What is actually required to remove prions from medical equipment could best be described as destructive at best and draconian at worst and usually involves large quantities of sodium hydroxide or bleach (which is very hard on stainless steel), heat, and pressure, but even these measures are not 100% certain to get the job done. The World Health Organization recommends disposing of any suspected contaminated equipment entirely.
Standard sterilization routines have improved since most of the suspected surgical transmission cases occurred. And it should be heartily emphasized that the number of strongly suspected or confirmed cases of surgical prion transmission is tiny.

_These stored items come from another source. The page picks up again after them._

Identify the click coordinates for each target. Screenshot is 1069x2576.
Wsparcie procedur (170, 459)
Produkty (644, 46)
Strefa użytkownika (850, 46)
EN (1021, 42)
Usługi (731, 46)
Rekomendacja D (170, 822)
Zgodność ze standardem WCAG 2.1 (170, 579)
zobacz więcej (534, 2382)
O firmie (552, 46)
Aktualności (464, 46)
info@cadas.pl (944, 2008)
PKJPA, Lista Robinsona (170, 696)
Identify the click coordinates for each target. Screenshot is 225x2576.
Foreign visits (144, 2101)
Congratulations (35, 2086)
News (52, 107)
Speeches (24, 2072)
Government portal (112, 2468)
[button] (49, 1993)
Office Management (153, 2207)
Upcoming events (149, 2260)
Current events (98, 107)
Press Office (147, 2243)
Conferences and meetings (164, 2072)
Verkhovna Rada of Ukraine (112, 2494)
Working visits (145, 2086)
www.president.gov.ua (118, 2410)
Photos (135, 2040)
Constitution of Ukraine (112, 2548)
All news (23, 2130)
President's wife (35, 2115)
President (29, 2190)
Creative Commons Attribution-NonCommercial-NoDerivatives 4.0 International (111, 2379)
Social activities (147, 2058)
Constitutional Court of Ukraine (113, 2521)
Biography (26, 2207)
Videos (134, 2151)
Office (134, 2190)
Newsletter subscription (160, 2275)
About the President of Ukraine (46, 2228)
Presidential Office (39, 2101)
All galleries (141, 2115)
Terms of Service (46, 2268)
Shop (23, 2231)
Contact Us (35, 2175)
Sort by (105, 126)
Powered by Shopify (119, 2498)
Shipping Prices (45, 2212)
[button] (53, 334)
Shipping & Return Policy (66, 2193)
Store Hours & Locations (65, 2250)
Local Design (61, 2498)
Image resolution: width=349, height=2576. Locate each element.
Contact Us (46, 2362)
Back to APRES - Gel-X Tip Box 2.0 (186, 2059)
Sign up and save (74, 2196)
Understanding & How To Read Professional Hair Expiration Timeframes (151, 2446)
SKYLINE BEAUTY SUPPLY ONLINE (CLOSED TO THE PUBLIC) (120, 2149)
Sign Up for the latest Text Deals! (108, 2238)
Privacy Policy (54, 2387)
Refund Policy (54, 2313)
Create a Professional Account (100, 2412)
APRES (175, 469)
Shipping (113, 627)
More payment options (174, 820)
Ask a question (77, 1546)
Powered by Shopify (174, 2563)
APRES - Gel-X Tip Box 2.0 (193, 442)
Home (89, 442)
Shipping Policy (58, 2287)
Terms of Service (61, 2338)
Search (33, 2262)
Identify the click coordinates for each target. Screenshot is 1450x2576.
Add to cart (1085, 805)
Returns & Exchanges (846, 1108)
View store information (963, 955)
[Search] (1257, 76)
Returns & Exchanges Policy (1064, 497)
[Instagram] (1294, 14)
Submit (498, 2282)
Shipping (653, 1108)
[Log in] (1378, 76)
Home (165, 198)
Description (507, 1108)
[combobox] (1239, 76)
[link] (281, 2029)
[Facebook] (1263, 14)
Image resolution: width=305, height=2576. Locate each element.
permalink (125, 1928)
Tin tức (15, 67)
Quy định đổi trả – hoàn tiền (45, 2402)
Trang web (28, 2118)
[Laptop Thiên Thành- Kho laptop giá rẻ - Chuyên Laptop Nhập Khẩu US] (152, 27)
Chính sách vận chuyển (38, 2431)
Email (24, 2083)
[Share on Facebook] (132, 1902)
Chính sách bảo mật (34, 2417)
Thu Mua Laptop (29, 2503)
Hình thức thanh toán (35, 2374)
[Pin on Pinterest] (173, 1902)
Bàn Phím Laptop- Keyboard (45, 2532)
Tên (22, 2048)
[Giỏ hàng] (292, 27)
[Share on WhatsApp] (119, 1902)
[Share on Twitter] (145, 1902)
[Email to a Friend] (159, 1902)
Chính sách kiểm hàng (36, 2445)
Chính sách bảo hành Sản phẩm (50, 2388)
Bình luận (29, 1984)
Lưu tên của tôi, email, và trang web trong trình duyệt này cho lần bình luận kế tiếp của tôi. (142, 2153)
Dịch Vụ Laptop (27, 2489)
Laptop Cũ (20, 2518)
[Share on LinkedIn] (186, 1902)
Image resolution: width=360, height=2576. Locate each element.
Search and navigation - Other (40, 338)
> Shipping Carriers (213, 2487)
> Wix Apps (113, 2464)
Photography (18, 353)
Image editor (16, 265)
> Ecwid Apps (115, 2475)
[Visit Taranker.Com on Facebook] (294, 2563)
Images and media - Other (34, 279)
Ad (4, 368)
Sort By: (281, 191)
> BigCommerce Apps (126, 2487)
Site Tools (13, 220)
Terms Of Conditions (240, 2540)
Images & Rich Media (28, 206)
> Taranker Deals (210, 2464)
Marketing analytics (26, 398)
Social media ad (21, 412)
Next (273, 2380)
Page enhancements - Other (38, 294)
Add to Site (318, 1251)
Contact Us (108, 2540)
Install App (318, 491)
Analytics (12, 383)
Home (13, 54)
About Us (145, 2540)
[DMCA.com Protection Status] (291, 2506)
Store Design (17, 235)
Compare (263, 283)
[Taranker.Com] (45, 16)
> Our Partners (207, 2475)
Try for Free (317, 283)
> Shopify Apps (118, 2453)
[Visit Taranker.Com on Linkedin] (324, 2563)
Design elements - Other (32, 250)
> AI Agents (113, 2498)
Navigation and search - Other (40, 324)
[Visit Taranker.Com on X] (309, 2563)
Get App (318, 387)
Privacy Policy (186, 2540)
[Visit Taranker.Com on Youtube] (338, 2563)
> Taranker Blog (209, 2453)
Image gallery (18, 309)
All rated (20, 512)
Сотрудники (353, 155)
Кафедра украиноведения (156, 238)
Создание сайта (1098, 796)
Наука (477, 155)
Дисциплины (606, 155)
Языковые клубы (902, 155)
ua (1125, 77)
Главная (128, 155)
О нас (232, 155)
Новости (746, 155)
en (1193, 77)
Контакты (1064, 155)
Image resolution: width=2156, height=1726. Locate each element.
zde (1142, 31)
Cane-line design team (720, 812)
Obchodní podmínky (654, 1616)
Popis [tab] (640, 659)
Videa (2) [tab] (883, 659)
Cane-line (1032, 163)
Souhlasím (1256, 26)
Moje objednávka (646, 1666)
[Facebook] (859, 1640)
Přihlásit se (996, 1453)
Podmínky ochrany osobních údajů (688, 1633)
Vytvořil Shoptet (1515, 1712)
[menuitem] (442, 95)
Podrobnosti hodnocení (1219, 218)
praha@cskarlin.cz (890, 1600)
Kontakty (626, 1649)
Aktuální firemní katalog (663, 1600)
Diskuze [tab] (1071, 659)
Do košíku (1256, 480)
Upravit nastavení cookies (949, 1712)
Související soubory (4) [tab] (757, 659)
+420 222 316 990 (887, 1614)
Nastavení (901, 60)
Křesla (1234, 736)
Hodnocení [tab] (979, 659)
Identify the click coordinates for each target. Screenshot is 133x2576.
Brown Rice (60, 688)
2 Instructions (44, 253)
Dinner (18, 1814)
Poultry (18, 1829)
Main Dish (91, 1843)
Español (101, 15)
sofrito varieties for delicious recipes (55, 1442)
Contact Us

But because the incubation period of prion diseases can be decades, patients with prion diseases don’t always know they are ill when operated on, and hospitals still don’t routinely use the extreme sterilization protocols recommended for prions, risk remains. Many people have been so exposed over the years, a worrying occurrence Scientific American editor Phil Yam wrote about just a few years ago.
Are Prions More Common Than We Realize?
The enduring infectious power of prions is unsettling all on its own, but some scientists are beginning to suspect something far scarier.
Aggregates of prions form amyloids. But amyloids also form from proteins called amyloid-beta, tau, and alpha-synuclein. You may recognize these names. The accumulation of these proteins in amyloids -- as plaques, tangles, and Lewy bodies -- are signature indications, and perhaps causes, of Alzheimer’s and Parkinson’s diseases. These amyloids, like prions, stick to surgical instruments “like glue” and survive standard sterilization procedures. They, too, are distressingly hard to "kill".
The only thing that keeps such amyloids from being considered prions is infectivity. But recently, at least one team of scientists found circumstantial, controversial -- and stomach-churning -- evidence that amyloids from patients with these diseases may be infective. What if Alzheimer’s could be transmitted on surgical equipment? Prion diseases are rare. Alzheimer's and Parkinson's are not.
Given the horrifying implications, and in spite of the expense and effort, I think it's time for surgeons to start taking this possibility very seriously. If there's one thing prions have shown me, it's that you should never underestimate the capabilities of the most badass protein polymers on the planet.
Reference
Race, Brent, Katie Williams, Andrew G. Hughson, Casper Jansen, Piero Parchi, Annemieke JM Rozemuller, and Bruce Chesebro. "Familial human prion diseases associated with prion protein mutations Y226X and G131V are transmissible to transgenic mice expressing human prion protein." Acta neuropathologica communications 6, no. 1 (2018): 13.